Stored records:
● ● ●
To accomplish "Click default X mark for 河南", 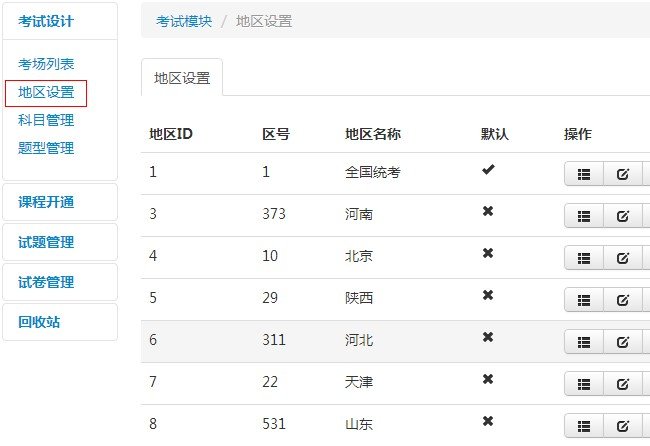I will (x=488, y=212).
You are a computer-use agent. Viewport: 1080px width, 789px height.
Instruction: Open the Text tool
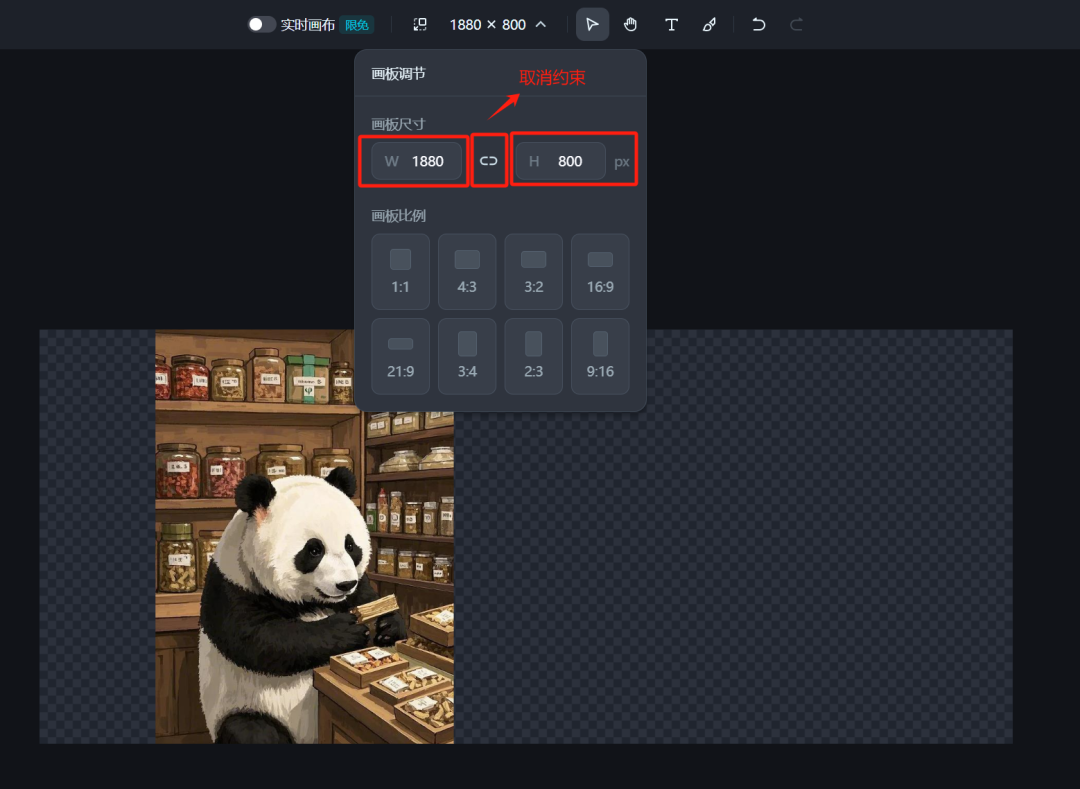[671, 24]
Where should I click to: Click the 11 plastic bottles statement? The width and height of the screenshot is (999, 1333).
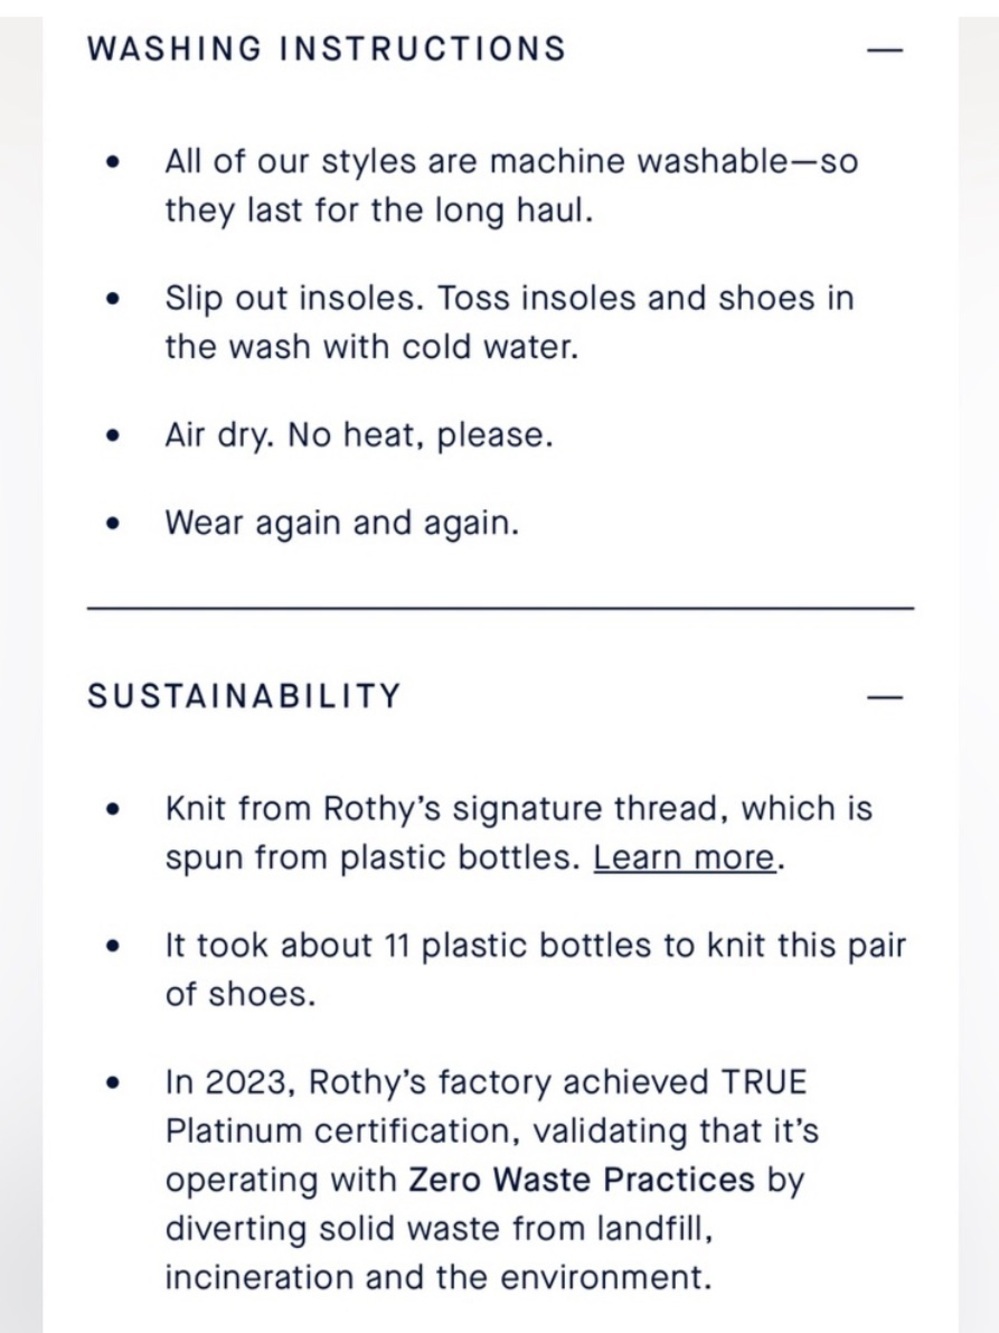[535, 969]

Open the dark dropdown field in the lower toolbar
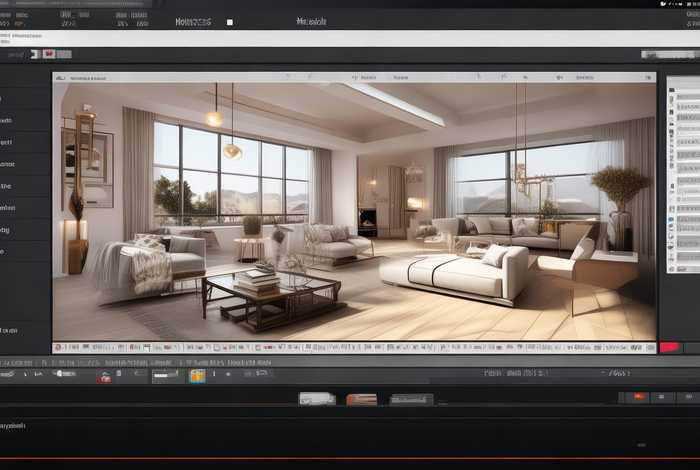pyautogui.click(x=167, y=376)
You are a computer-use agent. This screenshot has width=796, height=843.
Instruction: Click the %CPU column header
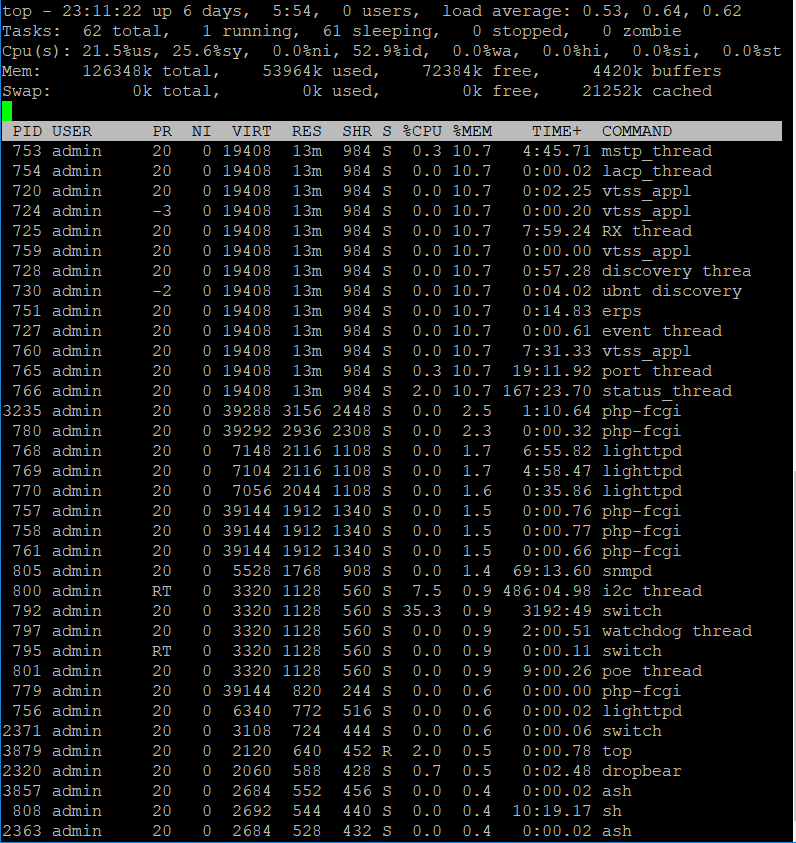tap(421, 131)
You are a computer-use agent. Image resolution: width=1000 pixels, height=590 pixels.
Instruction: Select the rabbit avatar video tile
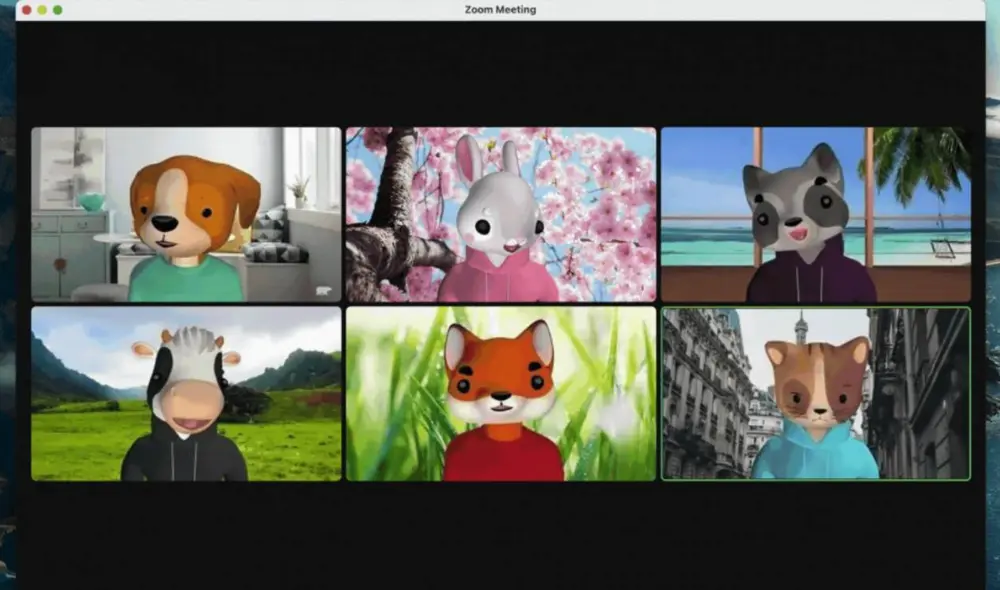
● ● ●
Task prompt: What is needed is the number of lines in the data that hold the word "agent", with nothing added.

Task answer: 3